Copy every one of the following rows word for word, keeping the wording, spacing, and punctuation unchanged.

(Item coordinate data)
********
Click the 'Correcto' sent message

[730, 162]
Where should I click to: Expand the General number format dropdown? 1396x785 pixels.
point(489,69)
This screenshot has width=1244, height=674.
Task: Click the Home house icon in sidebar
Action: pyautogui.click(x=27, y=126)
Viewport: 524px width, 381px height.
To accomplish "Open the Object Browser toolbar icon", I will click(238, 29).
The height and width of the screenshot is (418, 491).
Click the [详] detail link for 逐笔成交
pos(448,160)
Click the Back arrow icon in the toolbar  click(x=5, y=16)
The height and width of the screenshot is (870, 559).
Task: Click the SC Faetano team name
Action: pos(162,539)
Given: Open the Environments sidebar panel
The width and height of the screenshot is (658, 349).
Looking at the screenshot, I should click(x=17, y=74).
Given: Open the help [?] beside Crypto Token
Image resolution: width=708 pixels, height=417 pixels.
********
● **TASK ANSWER**:
Click the 'Correcto' sent message

[730, 162]
Where should I click to: Expand the General number format dropdown? 1396x785 pixels.
point(489,69)
This screenshot has width=1244, height=674.
Task: Click the Home house icon in sidebar
Action: pyautogui.click(x=27, y=126)
Viewport: 524px width, 381px height.
To accomplish "Open the Object Browser toolbar icon", I will click(238, 29).
The height and width of the screenshot is (418, 491).
Click the [详] detail link for 逐笔成交
pos(448,160)
Click the Back arrow icon in the toolbar  click(x=5, y=16)
The height and width of the screenshot is (870, 559).
Task: Click the SC Faetano team name
Action: pos(162,539)
Given: Open the Environments sidebar panel
The width and height of the screenshot is (658, 349).
Looking at the screenshot, I should click(x=17, y=74).
Given: Open the help [?] beside Crypto Token
Image resolution: width=708 pixels, height=417 pixels.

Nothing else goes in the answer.